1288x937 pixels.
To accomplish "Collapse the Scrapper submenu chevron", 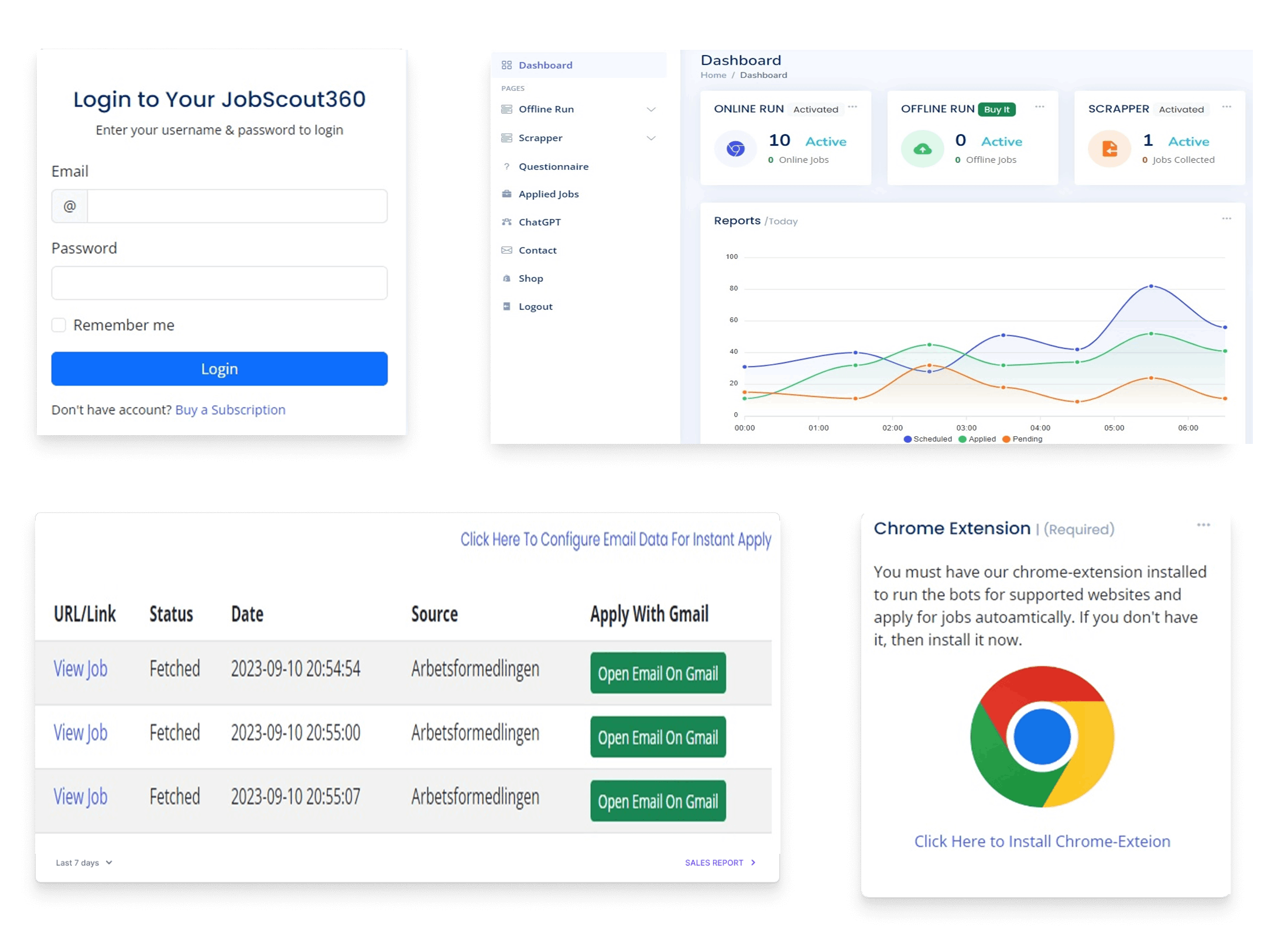I will click(x=652, y=138).
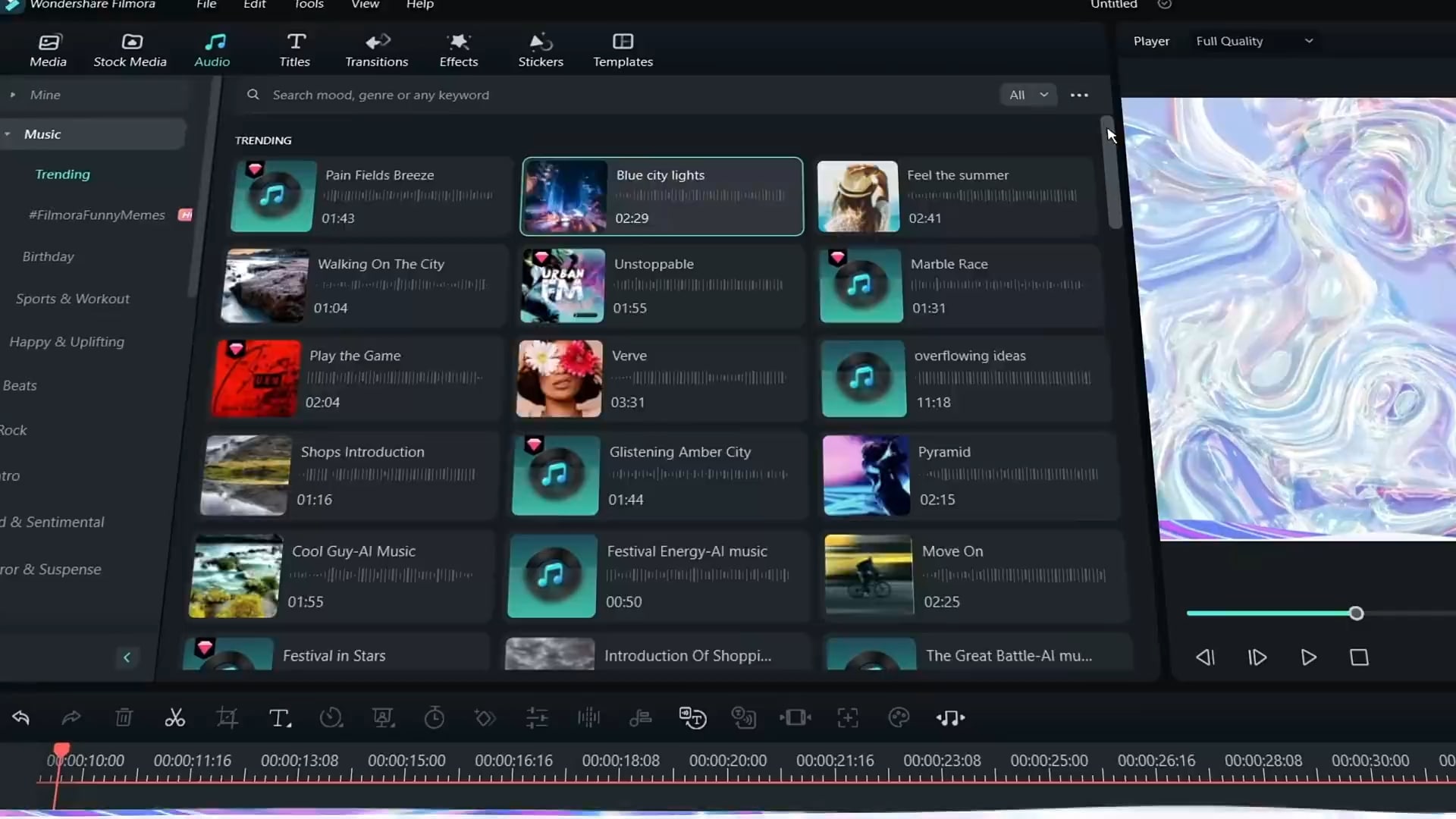Select the Sports & Workout category

tap(73, 299)
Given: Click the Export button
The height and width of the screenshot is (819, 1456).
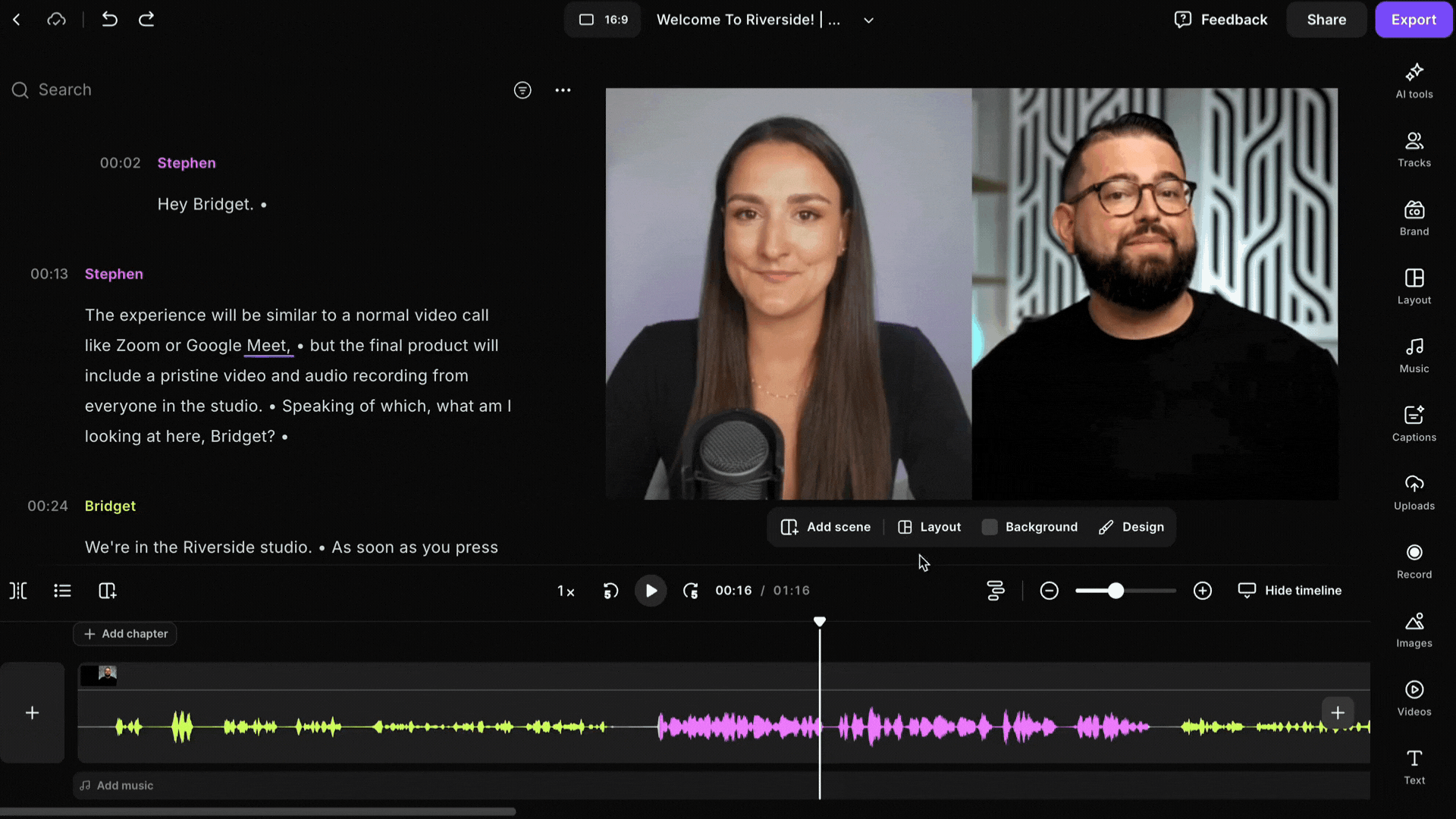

______________________________

== Problem requirements ==
In the copy, only the lines from the one holding "Given: Click the Export button" through the end of the listing above should appear, retyped exactly, both ends included, with no pictures.

== Expected answer ==
Given: Click the Export button
The height and width of the screenshot is (819, 1456).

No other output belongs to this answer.